══ Information supplied

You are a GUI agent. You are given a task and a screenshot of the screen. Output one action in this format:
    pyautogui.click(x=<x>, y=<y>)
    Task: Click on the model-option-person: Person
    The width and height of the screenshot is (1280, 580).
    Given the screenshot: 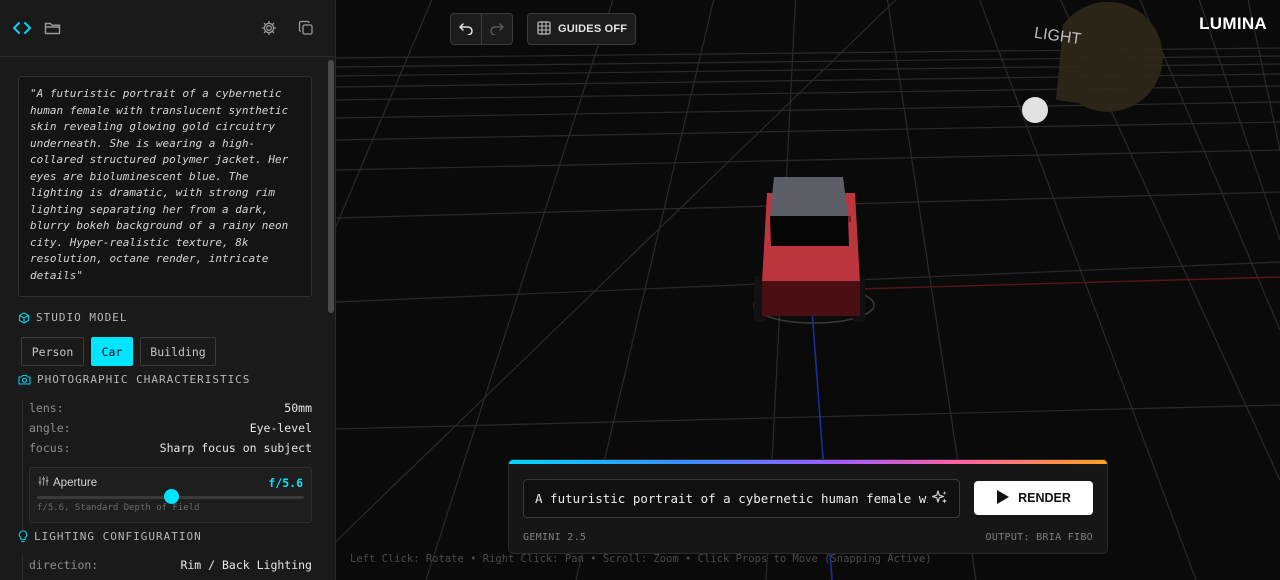 What is the action you would take?
    pyautogui.click(x=52, y=352)
    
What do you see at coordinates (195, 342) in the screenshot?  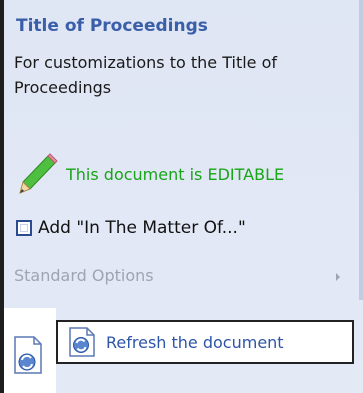 I see `refresh-document-label: Refresh the document` at bounding box center [195, 342].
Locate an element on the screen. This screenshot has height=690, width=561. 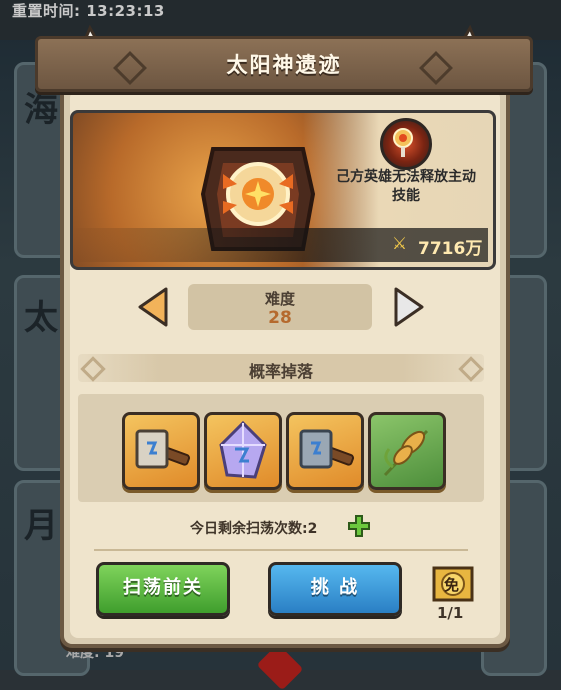
debuff-description: 己方英雄无法释放主动技能 is located at coordinates (406, 186).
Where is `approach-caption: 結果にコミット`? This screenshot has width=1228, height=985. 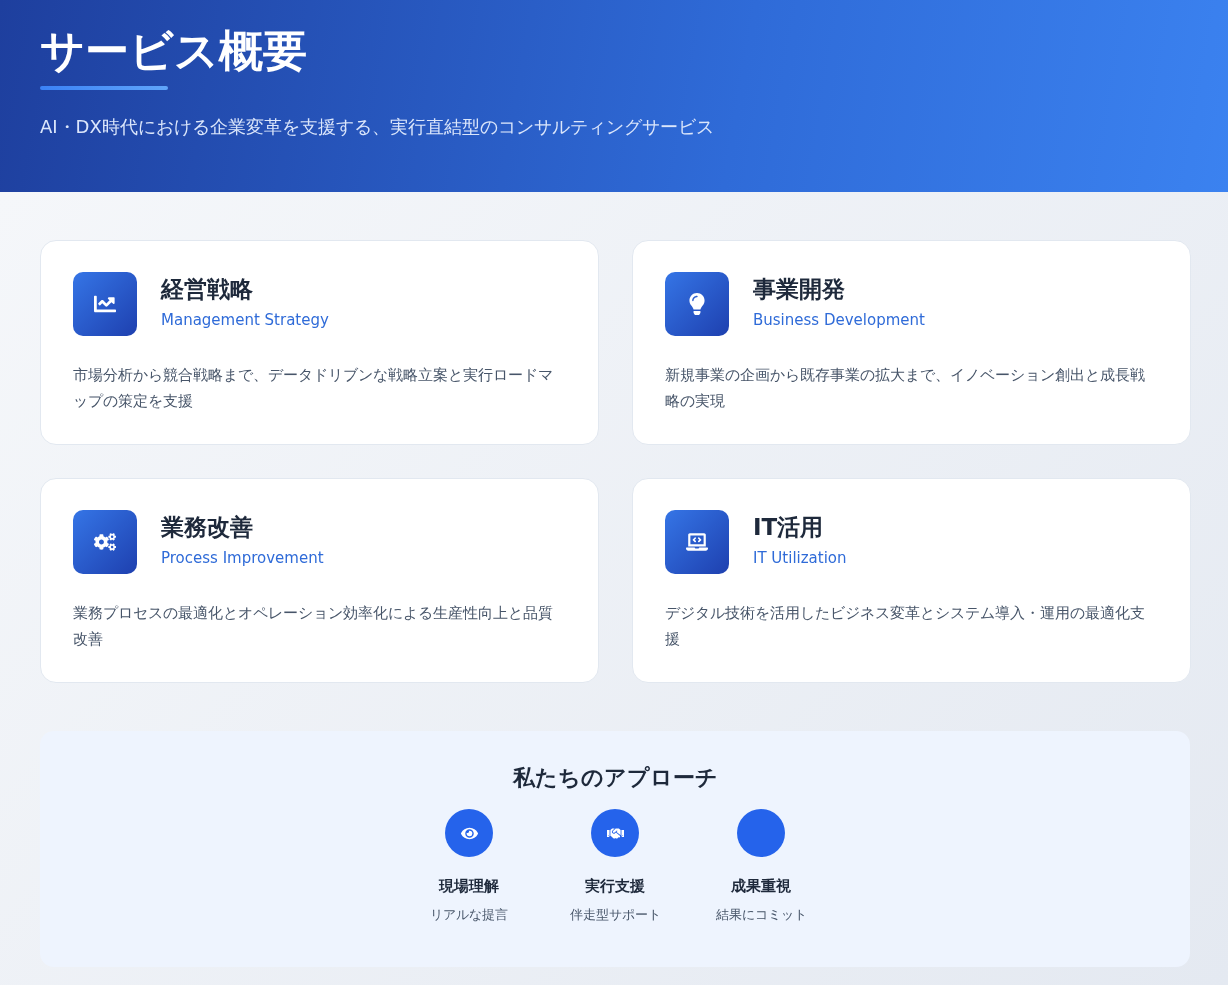 approach-caption: 結果にコミット is located at coordinates (761, 915).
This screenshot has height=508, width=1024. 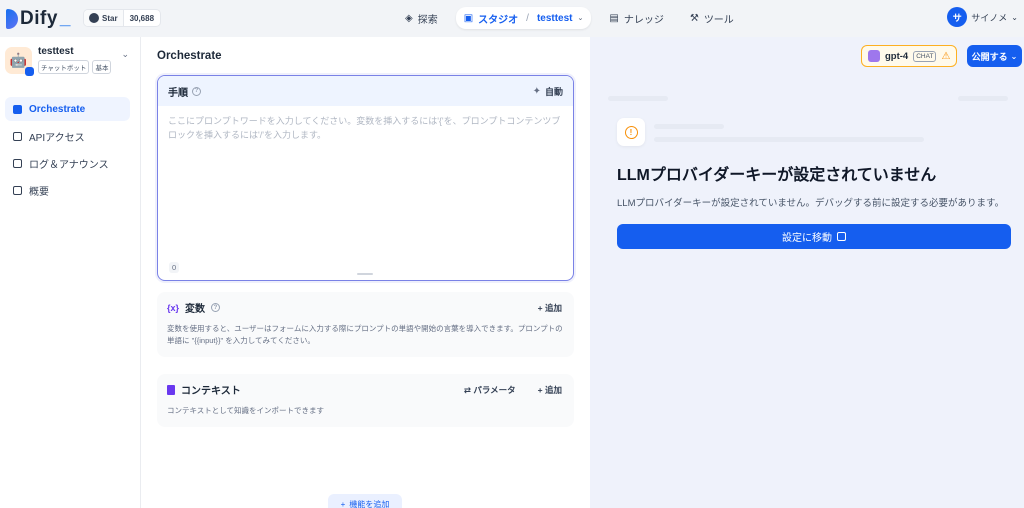 I want to click on model-selector: gpt-4 CHAT ⚠, so click(x=910, y=56).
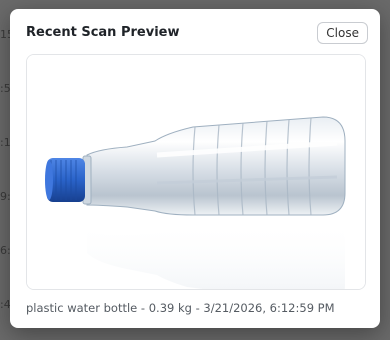 The width and height of the screenshot is (390, 340). Describe the element at coordinates (103, 32) in the screenshot. I see `dialog-title: Recent Scan Preview` at that location.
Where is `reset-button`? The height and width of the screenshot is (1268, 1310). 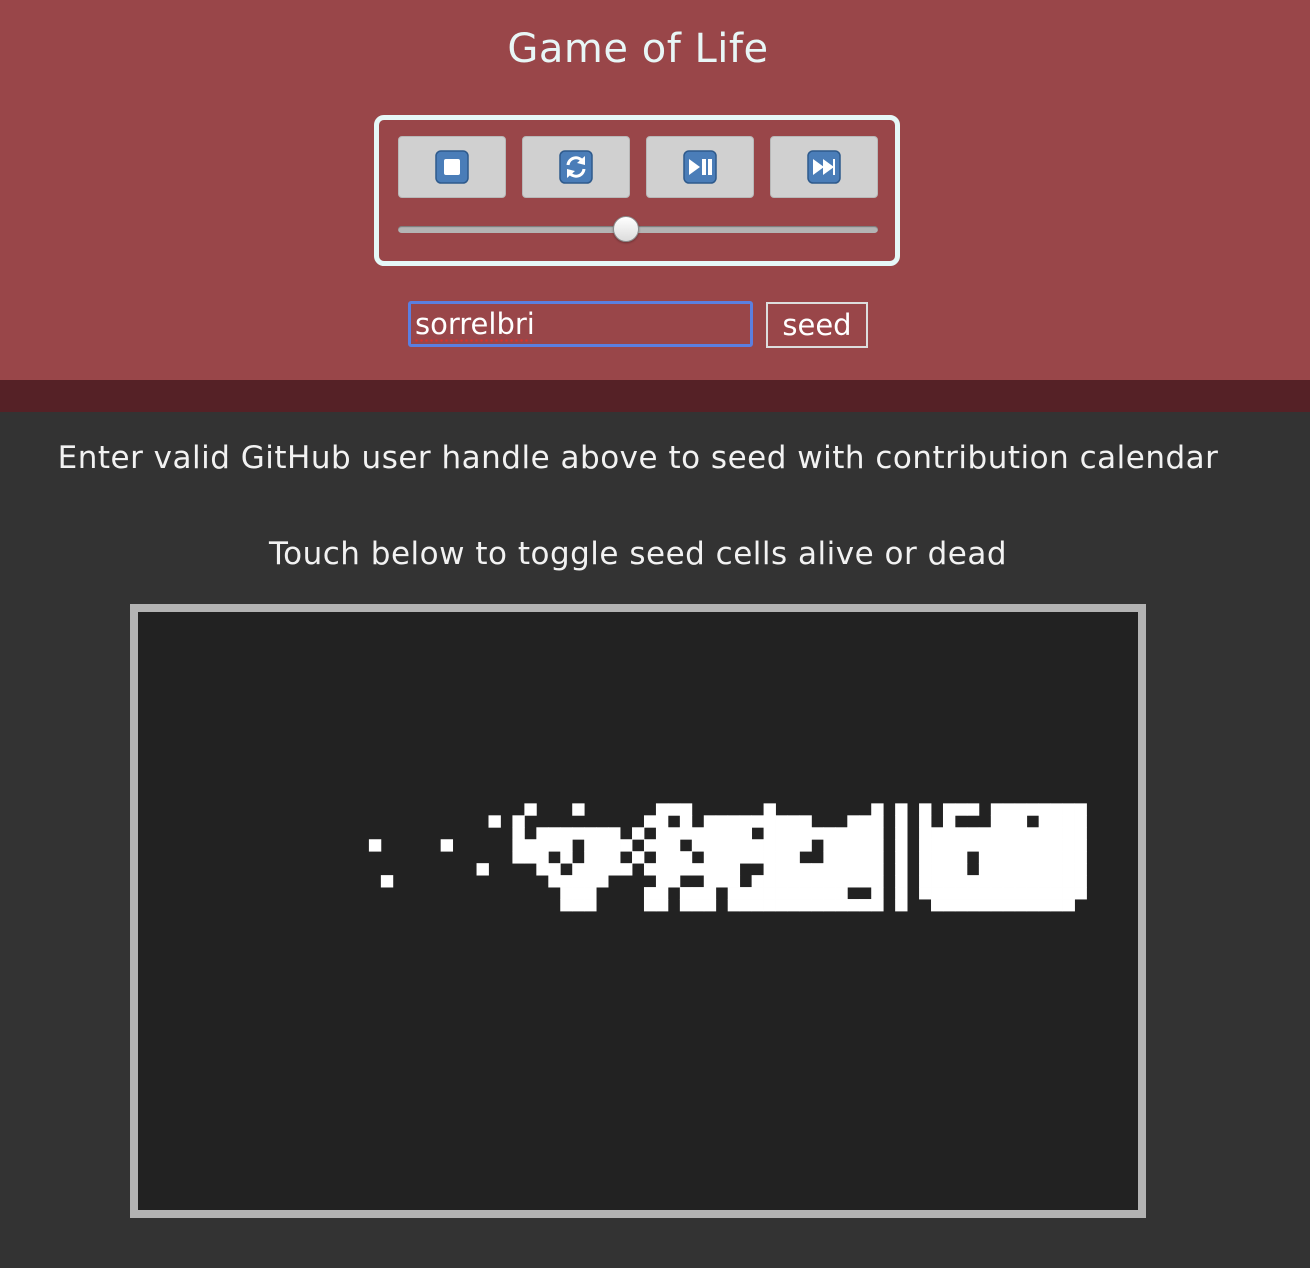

════

Repeat the records word for word, starting at their very first line and ending at the line that contains "The width and height of the screenshot is (1280, 580).".

Written answer:
You are a GUI agent. You are given a task and a screenshot of the screen. Output one action in this format:
    pyautogui.click(x=<x>, y=<y>)
    Task: Click on the model-option-person: Person
    The width and height of the screenshot is (1280, 580).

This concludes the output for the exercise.